There is one more thing you can try: render file from console (cmd.exe), something like:

path\to\blender.exe --debug-cycles --factory-startup -y -b path\to\bmw27_cpu.blend -f 1

and see if that works and whether log gives any clues.

Ended up giving this many tries but got the exact same error(s) as before from the previous log. Do you still want an output?

I have also been doing tests all week to try and replicate the issue outside of Blender and have had no luck. I've tried various benchmarks for CUDA that I could find for Windows (Arion Benchmark, Octane Benchmark, NiceHashMiner, etc.) and they all had absolutely no problems. They all stressed the GPU to its limits via CUDA (particularly the hash miner) and none of them had a single error or crash. If you can suggest any other CUDA applications I can try, I'll be happy to also check those (any video transcoders?).

I also did a completely clean reinstall of Windows onto a separate hard drive to be able to start from scratch without any software installed. I installed Blender 2.79, did nothing but set the GPU as the compute device and the tiles to 512x512. I got the error after just a few seconds on the first tile, so it seems it's not related to my installed software.

This problem definitely seems to be specific to Blender only. Any ideas where to go from here?

Thanks!

For me, it still even worse with 385.69 NVidia drivers. Blender crashes instead of giving the error and a file that worked with previous version of drivers crashes now :(.
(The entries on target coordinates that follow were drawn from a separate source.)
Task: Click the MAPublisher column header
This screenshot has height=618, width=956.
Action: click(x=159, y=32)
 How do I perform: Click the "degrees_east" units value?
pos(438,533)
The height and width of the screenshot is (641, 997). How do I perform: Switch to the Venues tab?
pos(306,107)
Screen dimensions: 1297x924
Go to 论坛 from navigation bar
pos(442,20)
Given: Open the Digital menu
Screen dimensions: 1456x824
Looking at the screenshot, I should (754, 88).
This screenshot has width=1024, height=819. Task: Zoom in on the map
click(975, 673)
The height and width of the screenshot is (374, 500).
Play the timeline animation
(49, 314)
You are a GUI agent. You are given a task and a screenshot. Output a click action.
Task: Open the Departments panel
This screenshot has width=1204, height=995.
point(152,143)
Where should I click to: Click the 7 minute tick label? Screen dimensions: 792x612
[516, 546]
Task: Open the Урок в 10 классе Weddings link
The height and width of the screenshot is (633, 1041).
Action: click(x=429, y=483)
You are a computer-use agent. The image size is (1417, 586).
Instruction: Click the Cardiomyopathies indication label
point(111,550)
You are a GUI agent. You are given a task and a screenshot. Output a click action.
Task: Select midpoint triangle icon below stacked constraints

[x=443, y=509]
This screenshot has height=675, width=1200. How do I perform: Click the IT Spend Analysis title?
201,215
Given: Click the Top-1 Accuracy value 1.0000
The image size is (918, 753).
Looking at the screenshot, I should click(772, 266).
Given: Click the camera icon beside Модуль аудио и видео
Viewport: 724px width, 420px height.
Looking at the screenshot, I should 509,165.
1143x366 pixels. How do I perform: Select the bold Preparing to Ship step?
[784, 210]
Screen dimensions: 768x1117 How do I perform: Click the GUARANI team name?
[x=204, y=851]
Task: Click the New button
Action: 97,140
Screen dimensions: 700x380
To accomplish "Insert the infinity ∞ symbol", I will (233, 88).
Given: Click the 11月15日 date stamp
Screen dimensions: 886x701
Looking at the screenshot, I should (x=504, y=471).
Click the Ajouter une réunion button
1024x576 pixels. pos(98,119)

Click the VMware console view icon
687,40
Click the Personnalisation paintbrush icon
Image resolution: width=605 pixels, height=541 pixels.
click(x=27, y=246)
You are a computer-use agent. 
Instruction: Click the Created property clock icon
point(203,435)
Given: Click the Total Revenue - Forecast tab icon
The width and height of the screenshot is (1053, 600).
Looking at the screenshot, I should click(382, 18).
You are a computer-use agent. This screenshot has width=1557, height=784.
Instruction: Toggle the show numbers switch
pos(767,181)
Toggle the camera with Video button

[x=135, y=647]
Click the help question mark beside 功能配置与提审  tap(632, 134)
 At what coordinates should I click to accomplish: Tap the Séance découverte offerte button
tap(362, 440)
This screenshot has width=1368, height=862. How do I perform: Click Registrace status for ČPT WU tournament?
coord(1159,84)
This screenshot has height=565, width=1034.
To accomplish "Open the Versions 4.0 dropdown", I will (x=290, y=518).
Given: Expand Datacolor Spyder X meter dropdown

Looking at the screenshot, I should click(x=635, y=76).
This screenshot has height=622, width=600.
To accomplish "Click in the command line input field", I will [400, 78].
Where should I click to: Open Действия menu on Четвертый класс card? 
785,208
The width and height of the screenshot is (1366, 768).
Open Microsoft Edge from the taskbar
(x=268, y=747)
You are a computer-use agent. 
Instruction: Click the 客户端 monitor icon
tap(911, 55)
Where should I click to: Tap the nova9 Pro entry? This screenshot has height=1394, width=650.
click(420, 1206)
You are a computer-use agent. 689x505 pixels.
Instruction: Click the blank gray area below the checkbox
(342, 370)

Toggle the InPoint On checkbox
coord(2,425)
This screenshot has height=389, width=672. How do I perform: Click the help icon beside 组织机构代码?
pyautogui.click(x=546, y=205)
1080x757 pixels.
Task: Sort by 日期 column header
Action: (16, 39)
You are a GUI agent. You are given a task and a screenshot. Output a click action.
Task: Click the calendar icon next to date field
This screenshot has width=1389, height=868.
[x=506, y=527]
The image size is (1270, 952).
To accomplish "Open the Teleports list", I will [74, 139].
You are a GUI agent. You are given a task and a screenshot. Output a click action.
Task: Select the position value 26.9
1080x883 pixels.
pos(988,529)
Well, I got a clue : in my scene, I use Principled BSDF with Subsurface at 1.000. By turning down the Subsurface at 0, it works.

To add precision :

  • there are 5 trees with for each one one trunk material and 3 leaves material (so 5 x 3 = 15 leaves materials). Leaves material use Subsurface at 1.000. In rendered mode, I raise one by one the subsurface from 0 to 1 and when I raise the 7th, it crashes.
  • but in another scene with only one tree (so 3 leaves material), only one subsurface at 1 makes Blender crashes. I noticed that the zoom had an importance : if I'm far, it doesn't crash even with 3 subsurfaces at 1.

Hope it helps.

Update:
after some more intensive testing with the other file (production benchmark) I have to withdraw my initial fix report.
the production benchmark is not renderable on the gpu, even with 16x16 tiles, giving the initial error again.
But if the tiles get too big, the error changes to the "not enough memory" error.
however i was able to render the agent327 sucessfully with 128x128 tiles (at 100% of original res) which was impossible before.
sorry

Brecht Van Lommel (brecht) raised the priority of this task from Incomplete to Confirmed.EditedSep 29 2017, 11:47 PM

I could reproduce some rather random crashes with the official 2.79 release, a GTX 1080 and driver version 385.69 on Windows 10, for example in classroom_gpu.blend. Most of the time it works, but sometimes it crashes almost immediately.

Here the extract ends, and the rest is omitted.